La date de consolidation a été fixée au 31 octobre 2020.
M. [S] a fait l’objet d’un licenciement pour inaptitude notifié par courrier du 18 décembre 2020.
Par décision du 14 janvier 2021, la caisse a notifié à la société le taux d’incapacité permanente partielle (IPP) attribué à M. [S] évalué à 20 % dont 5 % pour le taux professionnel à compter du 1er novembre 2020.
Le 9 mars 2021, contestant ce taux, la société a saisi la commission médicale de recours amiable, laquelle a rejeté son recours lors de sa séance du 1er juin 2021.
La société a alors porté le litige devant le pôle social du tribunal judiciaire de Rennes le 21 juillet 2021.
Par jugement du 13 juillet 2022, ce tribunal a :
— dit que le taux d’IPP opposable à la société suite à l’accident du travail dont a été victime M. [S] le 21 juin 2018 est de 20 % dont 5 % au titre du taux professionnel ;
— rejeté les demandes plus amples ou contraires formées par les parties ;
— condamné la société aux dépens ;
— ordonné l’exécution provisoire de la décision.
Par déclaration adressée le 18 août 2022 par courrier recommandé avec avis de réception, la société a interjeté appel de ce jugement qui lui a été notifié le 20 juillet 2022.

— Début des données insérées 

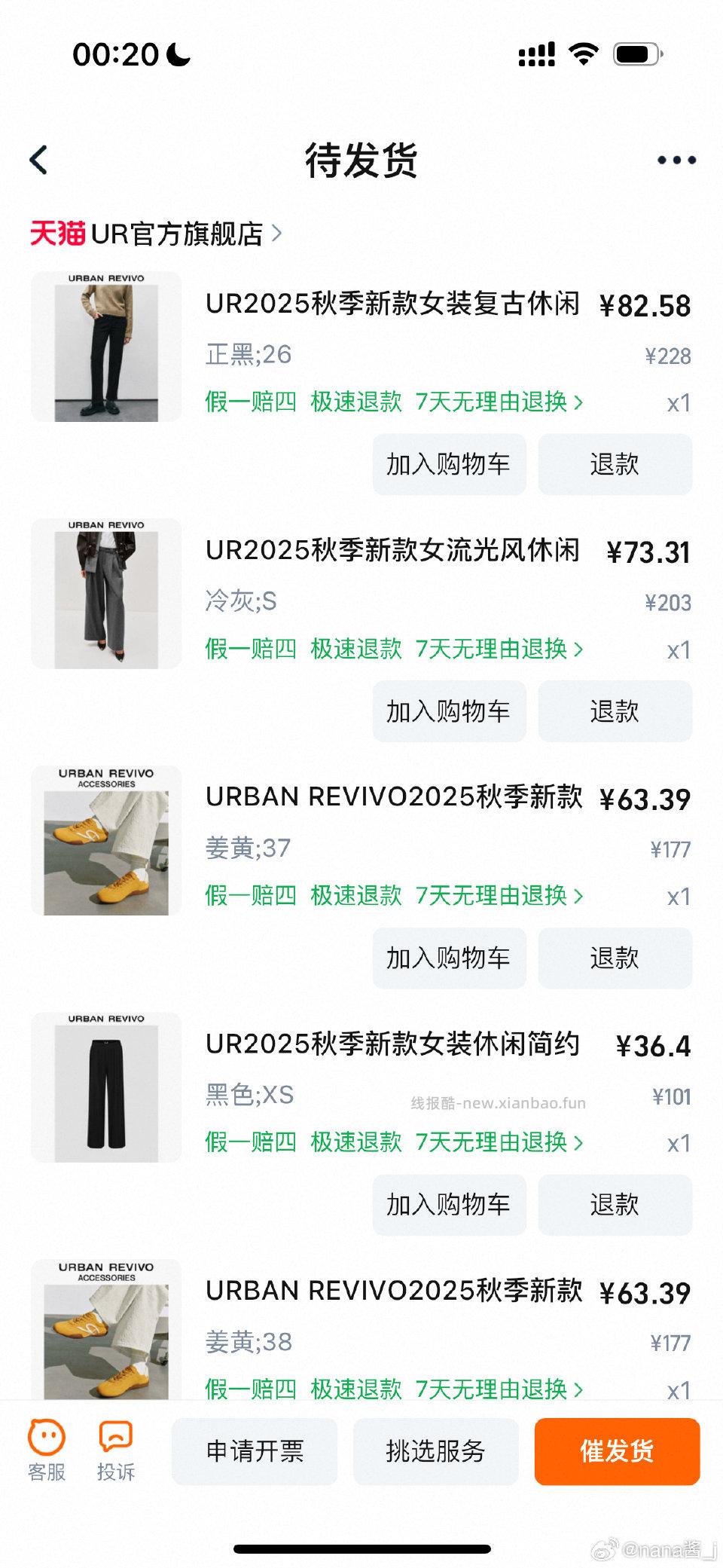Tap the moon icon in status bar
723x1568 pixels.
(x=176, y=54)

Par ses écritures parvenues au greffe le 2 mars 2023 auxquelles s’est référé et qu’a développées son conseil à l’audience, la société demande à la cour :
— de la déclarer recevable et bien-fondée en son recours ;
— de réformer le jugement entrepris ;
statuant à nouveau,
à titre principal,
— d’entériner l’avis médico-légal du docteur [V] ;
en conséquence,
— de juger que les séquelles de M. [S] en lien avec l’accident du travail du 21 juin 2018 justifient l’attribution d’un taux anatomique d’IPP de 5 % dans les rapports caisse/employeur ;
— d’annuler le coefficient socio-professionnel de 5 % attribué par la caisse à M. [S] en l’absence de preuve du préjudice économique subi ;
à titre subsidiaire,
— d’ordonner une expertise médicale judiciaire contradictoire confiée à tel expert qu’il plaira à la cour de désigner, avec pour missions celles figurant dans son dispositif ;
— de renvoyer l’affaire à une audience ultérieure pour qu’il soit débattu de la fixation du taux d’incapacité relatif aux séquelles dues à la maladie de M.[S].
Par ses écritures parvenues au greffe le 9 mai 2025, auxquelles s’est référée et qu’a développées sa représentante à l’audience, la caisse demande à la cour de :
— confirmer le jugement entrepris ;
— débouter la société de l’ensemble de ses demandes ;
— condamner la société aux dépens de l’instance.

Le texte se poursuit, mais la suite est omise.